Archaeologists discovered the world’s oldest known coin mint in Guanzhuang, China. The team used accelerator mass spectrometry (AMS) radiocarbon dating to date the operation from 640 and 550 B.C.E. (Before the Common Era). Archaeologists also uncovered spade-shaped metal currency inside the bronze foundry.
About Guanzhuang, China
Guanzhuang was founded around 800 B.C.E. and abandoned sometime after 450 B.C.E. Archaeologists, who have been working to excavate the city for a decade, have uncovered wall foundations, moats, ceramics, burials, and historical records in the area, suggesting it was a regional center of the Zheng State. This area is now central China’s Henan Province.
Inside the Foundry
The bronze foundry was discovered in a craft-production area outside of the inner gate of the city. Tools used to cast artifacts, such as crucibles and ladles, were discovered alongside finished coins, bronze droplets, unfinished artifacts, artifact fragments, pieces of charcoal, thousands of clay molds, and large pits for production waste. This is the first coin mint of its kind to be dated with certainty.
The History of Money
The discovery has significant implications for the history of money. It is unclear why the foundry began minting coins, but soon after it did, other foundries across China followed in its footsteps. Since the mint was discovered close to a political center, it is possible the coins were made on government orders for the collection of taxes and debts. This would mean the coins were a political technology rather than a purely economic technology.

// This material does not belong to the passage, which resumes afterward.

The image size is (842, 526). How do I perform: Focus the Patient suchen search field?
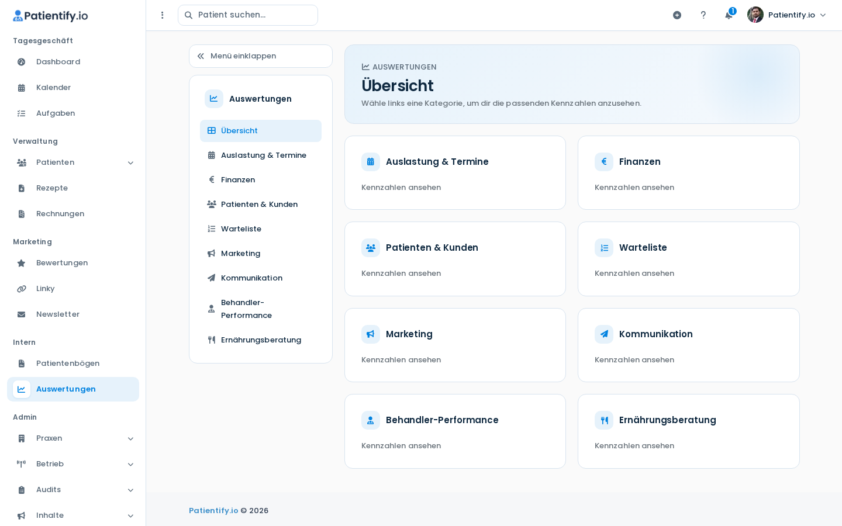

This 2,600-year-old mint essentially rewrites the history of money as we know it. Previously, the first known coin mint was in modern Turkey, which produced coins almost a century later.
The casting molds uncovered were made using a measuring tool and were used to make spade coins, a form of standardized money, with minimal variation. Before standardized coins, many different materials and goods were used as money or currency. People would accept these items in exchange for goods and services. The coins, which replaced cowrie shells during the Zhou dynasty, now represent the world’s earliest known standardized metal coin.
“Making coins was one of the most revolutionary financial innovations in human history,” said Hao Zhao, the lead author of the research paper published in Antiquity and researcher at Zhengzhou University, in a statement.
Finding the molds and coins together is a particularly unusual finding as ancient coins are more often discovered far removed from the locations where they were minted. This typically makes it difficult to date coins.
In the Classroom
This article can be used to discuss money in the history of money (Chapter 15: Money and the Financial System).
- What is money?
- How do archaeologists know the coins discovered were standardized?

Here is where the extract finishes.